Incubation time, days

Figure 2-7 Relationship between the carbonaceous, nitrogenous, and total BOD. Source: Principles of surface water quality modeling and control by R. V. Thomann and J. A. Mueller, © 1987, Reprinted by permission of Pearson Education, Inc., Upper Saddle River, NJ.

Incubation time, days

Figure 2-7 Relationship between the carbonaceous, nitrogenous, and total BOD. Source: Principles of surface water quality modeling and control by R. V. Thomann and J. A. Mueller, © 1987, Reprinted by permission of Pearson Education, Inc., Upper Saddle River, NJ.

BODu: Ultimate BOD of the carbonaceous and nitrogenous components of oxygen consumption at completion of both the carbonaceous decomposition and nitrification processes.

The length of time needed to reach the "ultimate" endpoints of the carbonaceous and nitrogenous components designated in Figure 2-7 (CBODu and NBODu) depends on several factors, including the composition of the wastewater and the corresponding rate of decomposition for its components. For predominately labile fractions of organic carbon that are easy for bacteria to decompose (e.g., mostly sugars, short chain molecules), decomposition can be completed within about 20 to 30 days. In contrast, for refractory organic matter that is strongly resistant to bacterial decomposition (e.g., mostly cellulose, long chain molecules such as pulp and paper waste), complete decomposition might require an incubation period of anywhere from 100 to 200 days. Decomposition rates for a sample of wastewater effluent from a POTW with secondary treatment, consequently, tend to be lower than rates for raw wastewater because the easily decomposed sugars have already been removed by the treatment process.

Timing of the nitrification process is also dependent on several factors. These include the ratio of organic nitrogen compounds to ammonia and the lag time necessary to hydrolyze and convert the compounds to ammonia, the presence of adequate numbers of nitrifying bacteria in the water to begin the nitrification process, alkaline pH levels, and the presence of sufficient oxygen for bacterial respiration. The net effect of these factors is to inhibit nitrification immediately downstream from POTW outfalls (Chapra, 1997). Similarly, in a laboratory sample if a "seed" population is not available for nitrification during the 5-day incubation period, the measured BOD5 will reflect only the carbonaceous component (i.e., CBOD5). If, however, factors are suffi cient for nitrification to occur in the laboratory sample, the measured BOD5 will reflect both the carbonaceous and nitrogenous components (see Hall and Foxen, 1984).

> **USING THE INFORMATION**:
#1 According to the BOD passage, how long an incubation period might complete decomposition of refractory organic matter require?
#2 Carry the BOD passage forward from its final sentence.

> **DATA EXTRACTS**:

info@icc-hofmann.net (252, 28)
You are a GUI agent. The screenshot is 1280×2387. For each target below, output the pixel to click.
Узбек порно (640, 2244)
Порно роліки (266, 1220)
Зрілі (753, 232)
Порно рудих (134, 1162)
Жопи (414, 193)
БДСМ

> **RESPONSES BY TASK**:
#1 Anywhere from 100 to 200 days.

#2
Is incorporating the nitrogenous component and using BODu important enough to eschew the more familiar carbonaceous CBOD5 when presenting BOD information? The answer is yes. Chapra (1997) calculates that the oxygen consumed in nitrification is about 30 percent of the oxygen consumed in carbonaceous oxidation of pure organic matter. If this finding was not persuasive enough for the inclusion of nitrification in an analysis of BOD, he also presents evidence that concentrations of NBOD and CBOD are actually nearly equivalent in untreated wastewater. Chapra theorizes that the discrepancy between calculated and the actual concentrations may be attributed to the fact that not all organic matter might be decomposable under the conditions of the BOD test and that nitrogen in wastewater might not all come from organic matter. Fertilizers and other sources likely add to the nitrogen pool, increasing the significance of NBOD in the environment.

In sum, the true measure of the long-term oxygen demand of influent and effluent BOD loading and its effect on water quality in streams and rivers can be determined only if both the carbonaceous and nitrogenous components of BOD are combined and analyzed as BODu. Since it is impractical for most monitoring programs and laboratories to extend the incubation period beyond the traditional 5 days associated with the determination of BOD5, other surrogate methods must be used to determine CBODu, NBODu and BODu. Discussed below are the methods used in this study to determine these parameters.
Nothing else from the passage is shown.